··· Exercise text ···
The Coronavirus Pandemic Healed Our Broken Family

28 mai 2020 Non Par ADMIN

My brother, sister and I wouldn’t even answer the phone when our parents would call us. Years of damage from our father’s violence, years of disappointment at our mother’s acquiescence, years of their tag-team invalidation of our hurt had left us estranged from them but inseparable as siblings.

But when my brother texted me and our sister that Mom was going to start coronavirus duty at the hospital where she works, the two fragments of our family snapped together in the face of this threat.

Since the coronavirus had encroached on New York City, an unease had settled into our group chat. We had been texting about the mounting case count, the demographics of the dying and, most relevant to us, the shortages of personal protective equipment, hospital beds and front-line workers.

We had worried about a spillover of Covid-19 patients from Bellevue Hospital to its neighboring Veterans Affairs Hospital where my Mom, who had immigrated from South Korea after getting an international nursing scholarship, has been a registered nurse since 1981.

That night, our unease became dread. And in a reversal of everything normal in my family, we called our parents — not out of polite obligation, but with an urgency to speak to them. Up until that night, I hadn’t even had their landline number.

My sister got through to my parents first and texted us live updates of their conversation.

“She has to reuse them. N95 mask.”

The fear turned jagged. Coldness spread over my neck, chest and arms. I knew this fear.
··· Study material ···
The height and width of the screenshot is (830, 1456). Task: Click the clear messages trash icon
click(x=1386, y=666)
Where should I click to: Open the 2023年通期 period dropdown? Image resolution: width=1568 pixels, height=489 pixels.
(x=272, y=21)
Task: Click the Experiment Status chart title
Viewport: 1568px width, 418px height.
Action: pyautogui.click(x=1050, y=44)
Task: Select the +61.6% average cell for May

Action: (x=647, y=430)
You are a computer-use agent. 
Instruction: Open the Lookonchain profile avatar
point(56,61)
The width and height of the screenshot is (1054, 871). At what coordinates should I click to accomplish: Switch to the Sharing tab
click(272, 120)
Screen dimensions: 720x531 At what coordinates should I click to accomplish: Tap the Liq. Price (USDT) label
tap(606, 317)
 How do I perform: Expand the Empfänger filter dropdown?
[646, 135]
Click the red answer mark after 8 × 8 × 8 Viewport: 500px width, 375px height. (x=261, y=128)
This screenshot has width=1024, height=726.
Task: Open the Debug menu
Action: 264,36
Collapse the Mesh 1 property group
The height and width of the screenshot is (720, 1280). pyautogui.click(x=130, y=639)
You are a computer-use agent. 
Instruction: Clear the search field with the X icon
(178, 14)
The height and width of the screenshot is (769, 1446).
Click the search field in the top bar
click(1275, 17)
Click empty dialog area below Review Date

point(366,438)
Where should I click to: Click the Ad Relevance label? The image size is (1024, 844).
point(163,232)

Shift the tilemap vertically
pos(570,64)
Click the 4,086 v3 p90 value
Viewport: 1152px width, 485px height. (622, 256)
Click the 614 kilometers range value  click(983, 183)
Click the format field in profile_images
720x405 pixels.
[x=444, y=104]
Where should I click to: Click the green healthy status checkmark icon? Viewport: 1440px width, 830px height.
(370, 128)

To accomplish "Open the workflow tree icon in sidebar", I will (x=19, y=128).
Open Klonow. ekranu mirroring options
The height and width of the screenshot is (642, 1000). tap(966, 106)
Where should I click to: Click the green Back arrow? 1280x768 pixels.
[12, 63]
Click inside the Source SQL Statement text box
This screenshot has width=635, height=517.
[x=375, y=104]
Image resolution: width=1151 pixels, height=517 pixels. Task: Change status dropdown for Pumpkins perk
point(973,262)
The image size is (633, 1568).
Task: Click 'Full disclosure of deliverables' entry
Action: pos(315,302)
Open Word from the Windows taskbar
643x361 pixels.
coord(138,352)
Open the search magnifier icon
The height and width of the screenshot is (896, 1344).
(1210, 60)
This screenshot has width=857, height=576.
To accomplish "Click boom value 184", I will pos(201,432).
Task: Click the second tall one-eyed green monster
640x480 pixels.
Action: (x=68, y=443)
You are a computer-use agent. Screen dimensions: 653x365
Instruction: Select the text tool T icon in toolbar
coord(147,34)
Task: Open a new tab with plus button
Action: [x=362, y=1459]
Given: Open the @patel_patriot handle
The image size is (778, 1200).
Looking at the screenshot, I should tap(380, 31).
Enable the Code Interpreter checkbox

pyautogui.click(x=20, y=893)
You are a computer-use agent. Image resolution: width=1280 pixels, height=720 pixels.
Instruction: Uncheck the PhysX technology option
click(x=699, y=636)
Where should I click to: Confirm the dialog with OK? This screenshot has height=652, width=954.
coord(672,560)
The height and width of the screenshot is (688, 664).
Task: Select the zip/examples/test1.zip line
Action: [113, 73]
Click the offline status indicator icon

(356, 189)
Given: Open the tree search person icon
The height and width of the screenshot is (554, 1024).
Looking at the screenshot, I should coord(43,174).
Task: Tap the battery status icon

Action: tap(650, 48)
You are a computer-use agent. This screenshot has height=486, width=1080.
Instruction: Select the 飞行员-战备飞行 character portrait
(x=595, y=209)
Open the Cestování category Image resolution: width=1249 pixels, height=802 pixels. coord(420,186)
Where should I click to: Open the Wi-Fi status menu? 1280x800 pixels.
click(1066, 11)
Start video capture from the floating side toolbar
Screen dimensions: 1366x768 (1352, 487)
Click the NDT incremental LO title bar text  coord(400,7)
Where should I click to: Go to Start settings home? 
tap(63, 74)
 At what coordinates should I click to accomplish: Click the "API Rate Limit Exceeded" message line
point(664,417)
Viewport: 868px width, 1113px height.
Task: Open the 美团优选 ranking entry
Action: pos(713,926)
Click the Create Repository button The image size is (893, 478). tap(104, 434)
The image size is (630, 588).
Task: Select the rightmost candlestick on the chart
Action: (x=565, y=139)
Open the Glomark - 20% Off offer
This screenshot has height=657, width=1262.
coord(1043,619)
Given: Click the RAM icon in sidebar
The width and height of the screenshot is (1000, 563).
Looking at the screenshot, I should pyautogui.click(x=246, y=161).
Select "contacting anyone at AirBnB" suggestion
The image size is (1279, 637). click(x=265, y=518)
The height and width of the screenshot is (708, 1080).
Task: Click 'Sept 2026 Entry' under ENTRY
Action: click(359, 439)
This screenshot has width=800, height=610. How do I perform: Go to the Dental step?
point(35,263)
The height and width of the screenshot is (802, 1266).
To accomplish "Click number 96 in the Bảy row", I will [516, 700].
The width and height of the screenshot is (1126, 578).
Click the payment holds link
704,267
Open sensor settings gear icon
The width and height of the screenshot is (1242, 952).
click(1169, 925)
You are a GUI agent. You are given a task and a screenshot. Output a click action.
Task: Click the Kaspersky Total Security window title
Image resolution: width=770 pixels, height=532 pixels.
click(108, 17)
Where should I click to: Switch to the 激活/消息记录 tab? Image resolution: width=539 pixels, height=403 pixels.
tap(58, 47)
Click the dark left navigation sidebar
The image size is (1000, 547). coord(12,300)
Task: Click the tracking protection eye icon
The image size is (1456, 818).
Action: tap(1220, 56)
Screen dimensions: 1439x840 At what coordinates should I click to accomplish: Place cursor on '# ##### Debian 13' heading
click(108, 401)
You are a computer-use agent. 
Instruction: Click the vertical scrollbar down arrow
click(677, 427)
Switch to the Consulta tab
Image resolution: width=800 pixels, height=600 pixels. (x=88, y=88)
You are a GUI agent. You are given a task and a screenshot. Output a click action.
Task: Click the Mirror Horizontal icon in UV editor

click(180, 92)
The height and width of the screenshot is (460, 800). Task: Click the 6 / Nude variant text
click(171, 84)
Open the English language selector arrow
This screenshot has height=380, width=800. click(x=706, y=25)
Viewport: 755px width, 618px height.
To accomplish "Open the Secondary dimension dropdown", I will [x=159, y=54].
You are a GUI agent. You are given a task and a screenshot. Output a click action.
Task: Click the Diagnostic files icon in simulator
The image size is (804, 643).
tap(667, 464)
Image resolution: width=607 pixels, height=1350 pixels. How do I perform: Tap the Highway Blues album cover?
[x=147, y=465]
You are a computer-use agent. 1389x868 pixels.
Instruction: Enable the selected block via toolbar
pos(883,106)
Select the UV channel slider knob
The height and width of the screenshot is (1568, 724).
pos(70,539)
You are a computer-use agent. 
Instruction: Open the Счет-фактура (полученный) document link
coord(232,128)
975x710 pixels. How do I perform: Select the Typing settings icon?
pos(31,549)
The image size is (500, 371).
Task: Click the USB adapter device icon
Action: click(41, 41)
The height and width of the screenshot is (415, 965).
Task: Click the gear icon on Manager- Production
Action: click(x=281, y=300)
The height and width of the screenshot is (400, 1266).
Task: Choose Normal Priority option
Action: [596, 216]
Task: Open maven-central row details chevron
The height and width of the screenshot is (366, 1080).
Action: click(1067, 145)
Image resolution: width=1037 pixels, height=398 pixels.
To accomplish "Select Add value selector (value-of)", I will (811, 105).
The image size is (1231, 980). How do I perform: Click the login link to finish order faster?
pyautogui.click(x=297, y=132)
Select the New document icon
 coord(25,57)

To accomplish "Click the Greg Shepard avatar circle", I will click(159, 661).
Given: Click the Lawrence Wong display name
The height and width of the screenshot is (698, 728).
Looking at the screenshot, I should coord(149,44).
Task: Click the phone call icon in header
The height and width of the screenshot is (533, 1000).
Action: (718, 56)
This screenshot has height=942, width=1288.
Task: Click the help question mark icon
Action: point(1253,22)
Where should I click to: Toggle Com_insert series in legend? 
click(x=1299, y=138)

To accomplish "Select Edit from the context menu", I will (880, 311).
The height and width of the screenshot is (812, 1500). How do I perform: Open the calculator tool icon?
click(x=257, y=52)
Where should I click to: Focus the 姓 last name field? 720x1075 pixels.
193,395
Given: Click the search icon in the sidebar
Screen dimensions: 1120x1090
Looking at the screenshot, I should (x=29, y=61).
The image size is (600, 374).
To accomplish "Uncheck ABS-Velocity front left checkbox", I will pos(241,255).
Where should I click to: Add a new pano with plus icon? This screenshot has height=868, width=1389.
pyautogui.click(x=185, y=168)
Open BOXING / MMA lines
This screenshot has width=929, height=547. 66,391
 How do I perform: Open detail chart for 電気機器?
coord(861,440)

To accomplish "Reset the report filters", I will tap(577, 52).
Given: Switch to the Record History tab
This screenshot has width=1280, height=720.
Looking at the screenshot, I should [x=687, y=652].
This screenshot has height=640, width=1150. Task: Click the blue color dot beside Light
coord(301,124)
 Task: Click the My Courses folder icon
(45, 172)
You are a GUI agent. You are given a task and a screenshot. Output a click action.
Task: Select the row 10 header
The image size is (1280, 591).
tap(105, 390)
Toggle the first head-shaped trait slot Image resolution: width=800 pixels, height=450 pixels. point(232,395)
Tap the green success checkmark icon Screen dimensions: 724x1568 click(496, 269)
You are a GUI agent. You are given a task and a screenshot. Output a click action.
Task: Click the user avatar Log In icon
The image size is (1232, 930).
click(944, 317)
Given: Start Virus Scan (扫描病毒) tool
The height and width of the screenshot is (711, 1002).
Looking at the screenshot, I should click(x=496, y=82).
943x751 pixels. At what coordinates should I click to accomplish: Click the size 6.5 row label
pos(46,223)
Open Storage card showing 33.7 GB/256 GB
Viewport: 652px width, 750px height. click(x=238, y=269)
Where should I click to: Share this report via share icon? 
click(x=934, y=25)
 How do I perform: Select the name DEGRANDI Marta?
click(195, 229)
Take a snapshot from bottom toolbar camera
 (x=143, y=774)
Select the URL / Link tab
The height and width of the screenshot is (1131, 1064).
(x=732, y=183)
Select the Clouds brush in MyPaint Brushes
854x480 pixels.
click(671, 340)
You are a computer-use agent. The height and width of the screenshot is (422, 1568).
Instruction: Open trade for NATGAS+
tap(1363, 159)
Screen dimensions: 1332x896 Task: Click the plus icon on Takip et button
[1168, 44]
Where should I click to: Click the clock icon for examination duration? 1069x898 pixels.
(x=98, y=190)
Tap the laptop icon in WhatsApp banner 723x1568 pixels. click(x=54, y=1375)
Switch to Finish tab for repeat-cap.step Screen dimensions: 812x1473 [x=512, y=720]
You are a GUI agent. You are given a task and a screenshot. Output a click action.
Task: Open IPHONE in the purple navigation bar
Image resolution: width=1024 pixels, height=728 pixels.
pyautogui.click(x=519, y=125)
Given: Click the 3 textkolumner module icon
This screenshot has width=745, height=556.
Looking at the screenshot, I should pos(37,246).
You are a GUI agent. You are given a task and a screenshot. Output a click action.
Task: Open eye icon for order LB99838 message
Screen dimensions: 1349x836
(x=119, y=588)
···
Problem details: Quote the full personal essay above about the coronavirus pandemic and the estranged family, word for word and from its title to its final line.

Solution to this problem:
The Coronavirus Pandemic Healed Our Broken Family

28 mai 2020 Non Par ADMIN

My brother, sister and I wouldn’t even answer the phone when our parents would call us. Years of damage from our father’s violence, years of disappointment at our mother’s acquiescence, years of their tag-team invalidation of our hurt had left us estranged from them but inseparable as siblings.

But when my brother texted me and our sister that Mom was going to start coronavirus duty at the hospital where she works, the two fragments of our family snapped together in the face of this threat.

Since the coronavirus had encroached on New York City, an unease had settled into our group chat. We had been texting about the mounting case count, the demographics of the dying and, most relevant to us, the shortages of personal protective equipment, hospital beds and front-line workers.

We had worried about a spillover of Covid-19 patients from Bellevue Hospital to its neighboring Veterans Affairs Hospital where my Mom, who had immigrated from South Korea after getting an international nursing scholarship, has been a registered nurse since 1981.

That night, our unease became dread. And in a reversal of everything normal in my family, we called our parents — not out of polite obligation, but with an urgency to speak to them. Up until that night, I hadn’t even had their landline number.

My sister got through to my parents first and texted us live updates of their conversation.

“She has to reuse them. N95 mask.”

The fear turned jagged. Coldness spread over my neck, chest and arms. I knew this fear.